Until fairly recently, most left-hand actions have been push-feed rather than controlled-round-feed. Lefties know the former work and don’t understand the stigma against them; this Remington Model 700 in .300 RUM feeds perfectly well upside down and sideways.
Some years back, South Carolina riflesmith Kenny Jarrett started making his own receivers. Of course he started with right-hand actions, but he now has equal left-hand offerings. The same is true of most of the other firms that have their own unique actions: Dakota, H-S Precision, Lazzeroni, McMillan, Montana Rifle Co., New Ultra Light Arms and more. Making one’s own unique, proprietary action is a major manufacturing leap, so the majority of America’s custom riflemakers use somebody else’s action. It’s no problem if that action happens to be left-hand. But unless your cartridge preference is really wild, I would never suggest that it’s necessary to go the custom or even semi-custom route to obtain a left-hand rifle because there are options on the market.

To me the perennial champions of the left-hand cause are Browning, Remington, Ruger and Savage. With Browning, caliber options come and go—the A-Bolt has been available in left-hand in .338 Win. Mag. and .375 H&H Mag.—but if they don’t sell, they can’t stay in the line.

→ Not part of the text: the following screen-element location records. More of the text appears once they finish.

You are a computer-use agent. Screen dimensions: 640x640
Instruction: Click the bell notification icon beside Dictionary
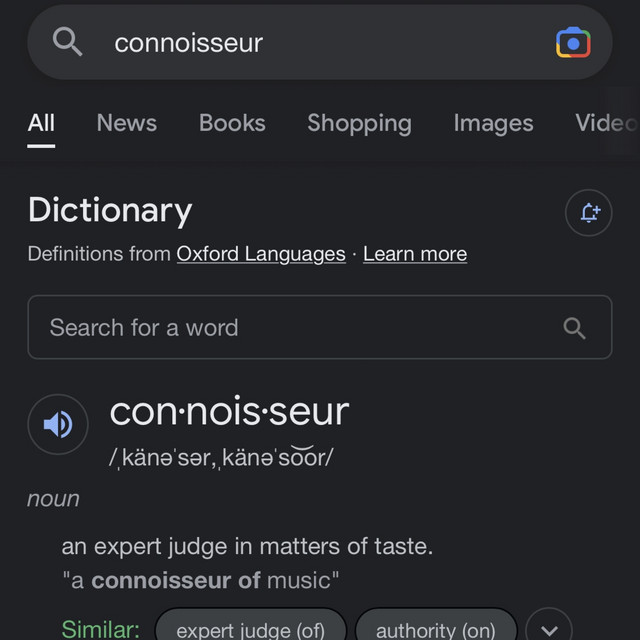coord(589,213)
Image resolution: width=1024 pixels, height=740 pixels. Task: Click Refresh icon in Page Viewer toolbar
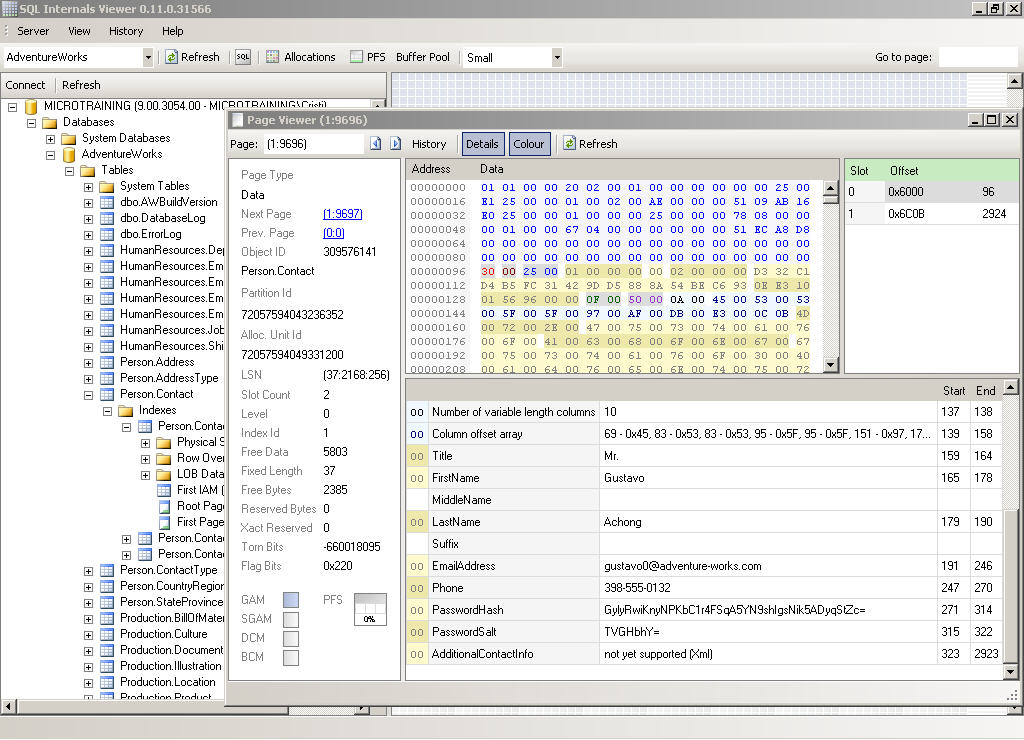coord(570,144)
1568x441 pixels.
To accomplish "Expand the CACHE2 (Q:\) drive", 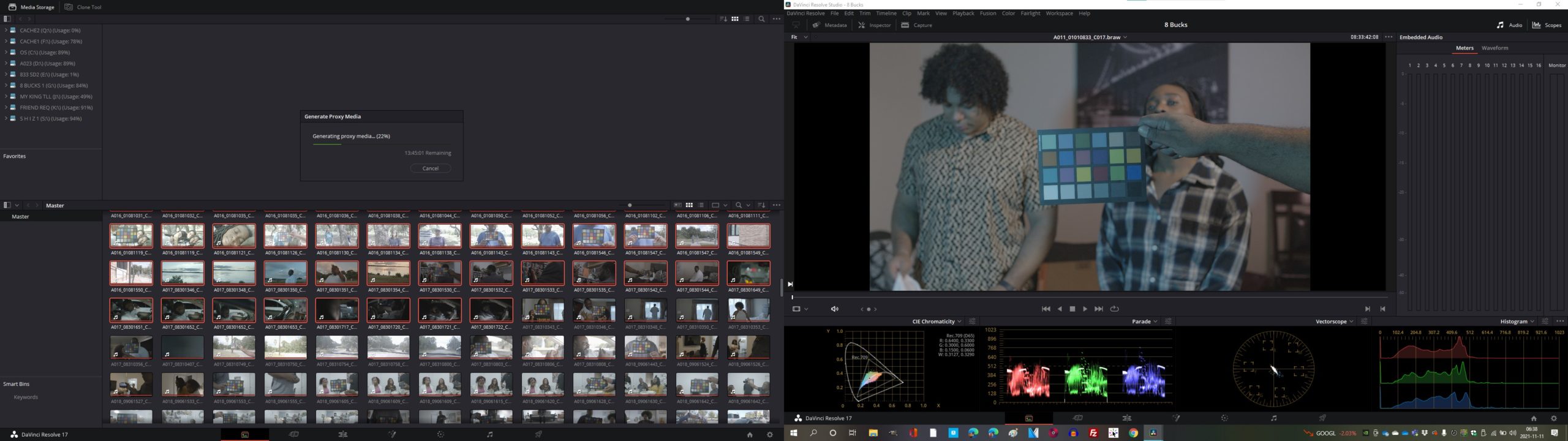I will [6, 30].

Currently the left-hand A-Bolt is offered in 10 chamberings, and among them are true rarities for left-hand rifles, such as 6.5 mm Creedmoor and both .270 and .300 WSM. But don’t forget the BAR in both Short Trac and Long Trac. Browning looks after us pretty well.

Remington is another favorite among lefties. Regrettably, the slick little Model Seven has never been available in left-hand bolt, but the Model 700 has been almost since the beginning. I suspect that more custom and semi-custom left-hand rifles have been based on the Model 700 action than all other actions combined. Availability of production left-hand Model 700s has also been, though never perfect, consistently good. As a writer, I try very hard not to pick favorites; but, over the years, I’ve used Remington Model 700 actions more than anything else simply because of their availability in left-hand.

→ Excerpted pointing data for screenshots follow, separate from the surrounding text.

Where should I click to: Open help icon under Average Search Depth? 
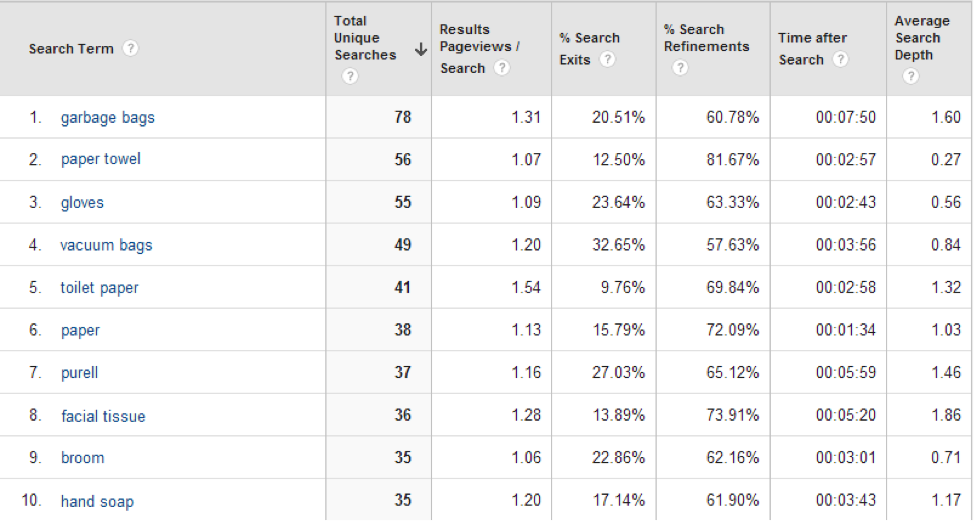tap(910, 76)
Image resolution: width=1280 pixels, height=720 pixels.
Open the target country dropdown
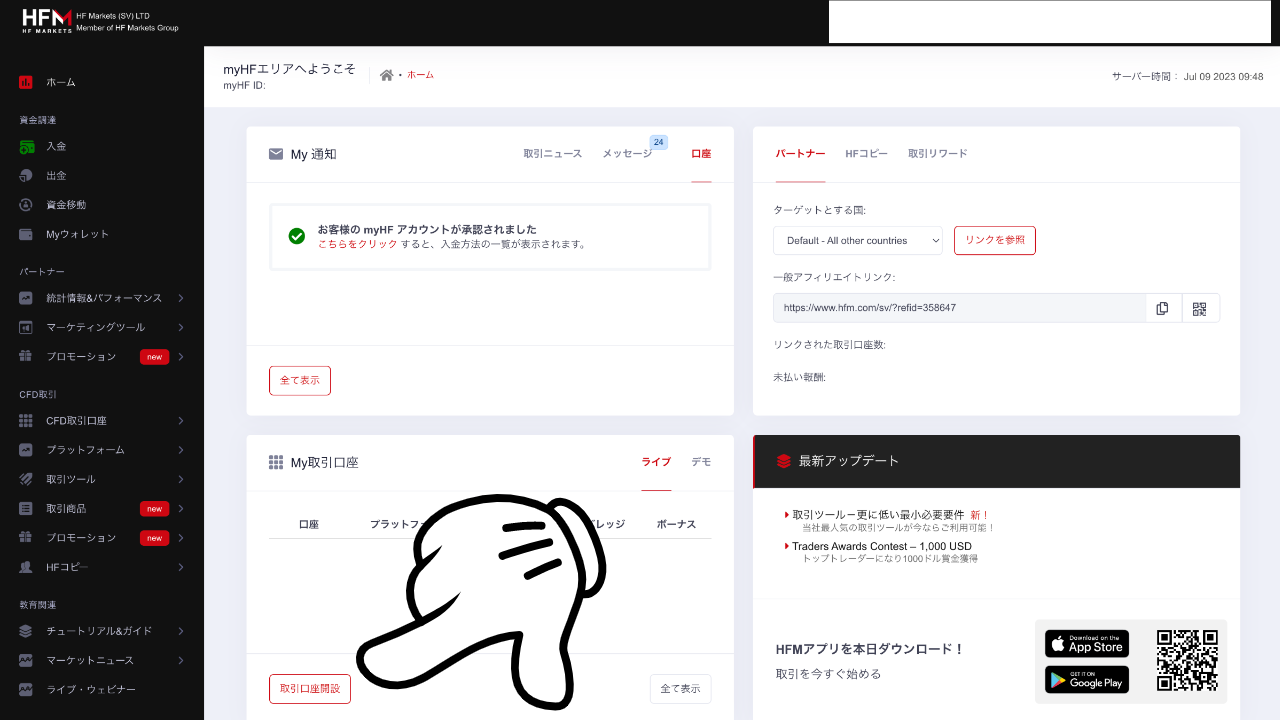point(857,240)
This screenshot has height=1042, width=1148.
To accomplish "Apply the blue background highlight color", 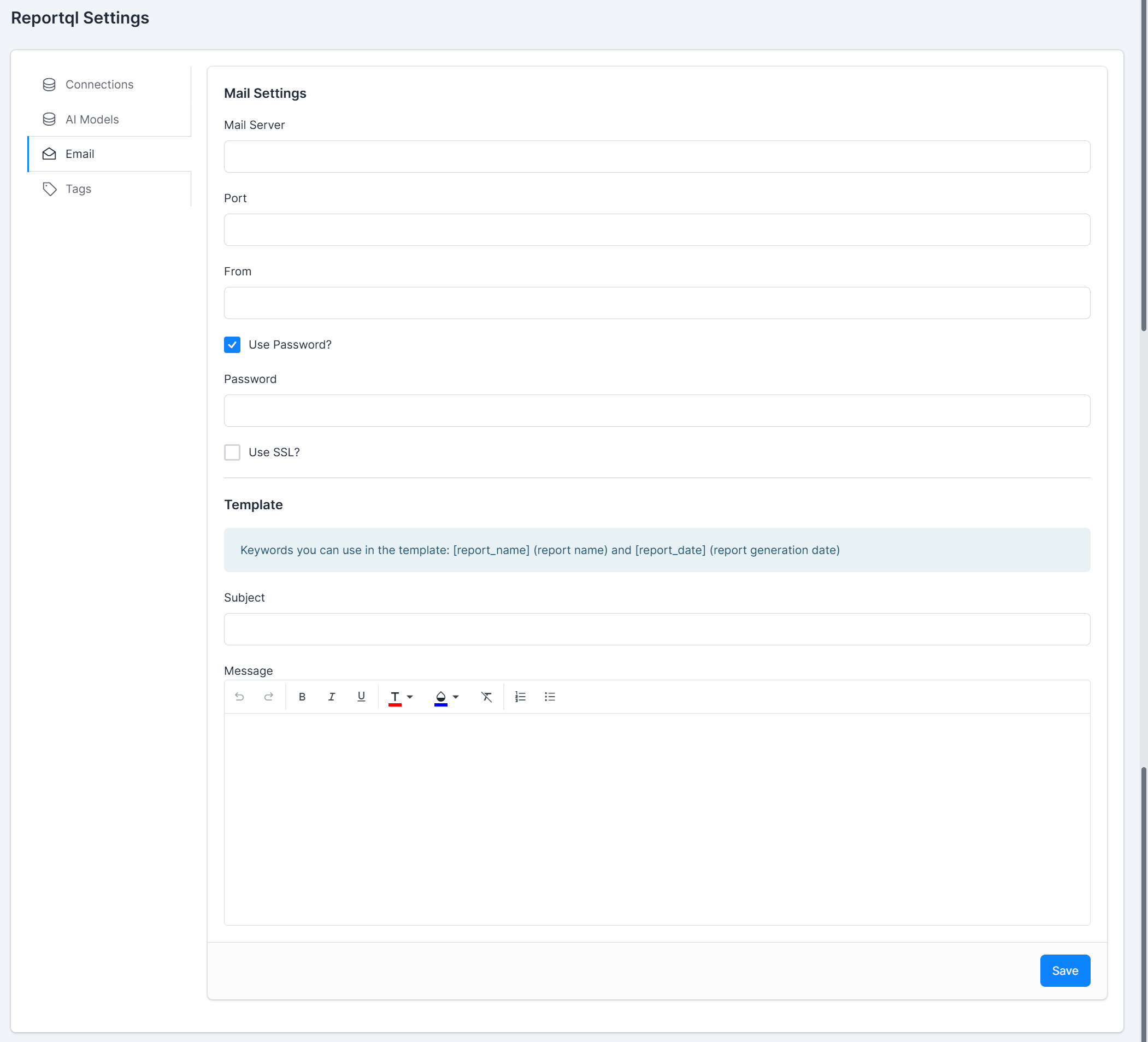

Ruger introduced its mirror-image M77 Mark II with just a few chamberings. The left-hand selection has never been large, but it has included key offerings such as the RCMs and the .375 Ruger. The Gunsite Scout is available in several left-hand models. And let’s not forget the bilateral Ruger No. 1, which historically has been offered in a huge number of chamberings. But, to my thinking, what takes Ruger from a left-hand winner to a true champion is that its economically priced American is now available in a left-hand version in both short and long action. That’s rare!

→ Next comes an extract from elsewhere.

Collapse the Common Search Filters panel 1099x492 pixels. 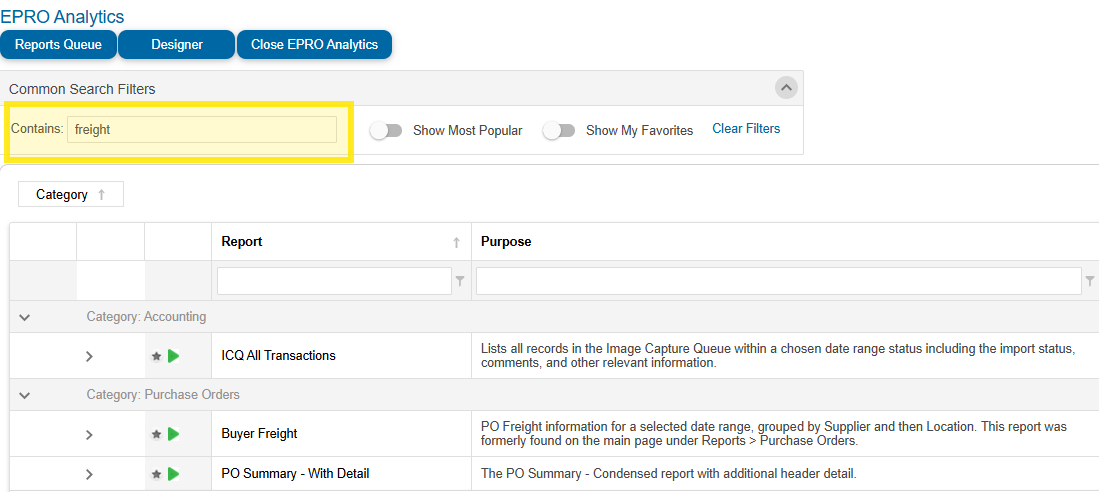pos(786,88)
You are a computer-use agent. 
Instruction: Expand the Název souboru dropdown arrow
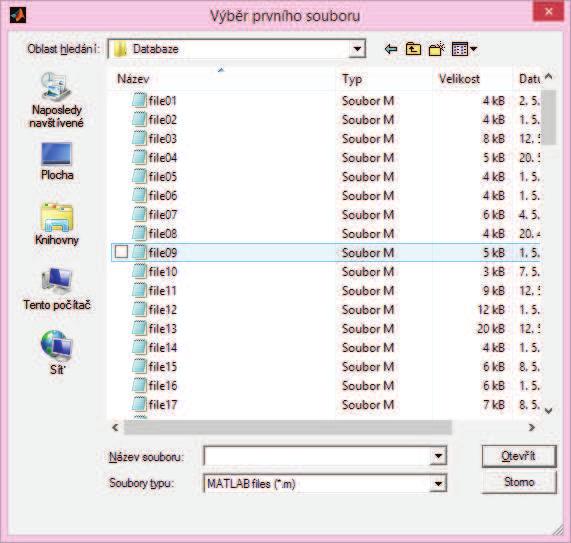point(438,456)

The ultimate champion of the left-hand cause, however, simply has to be Savage. No, not all of the many variations of the old Savage Model 110 action will ever be available in left-hand, but year in and year out its left-hand selection has remained extremely robust. Today you can find everything from basic big game and varmint rifles in a good assortment of chamberings all the way to full-up heavy tactical rigs in .338 Lapua Mag. And Savage even has a varmint/target setup with the safety of a left-hand loading port, but the convenience of a right-hand bolt. Think about it. Whether on the bench or in a prairie dog town, you’re steady over the rest, and all you have to do is work the action with your supporting—but over a rest, fairly useless—right hand. I thought that was a trade secret: Over a steady rest that’s the way I usually work a right-hand bolt!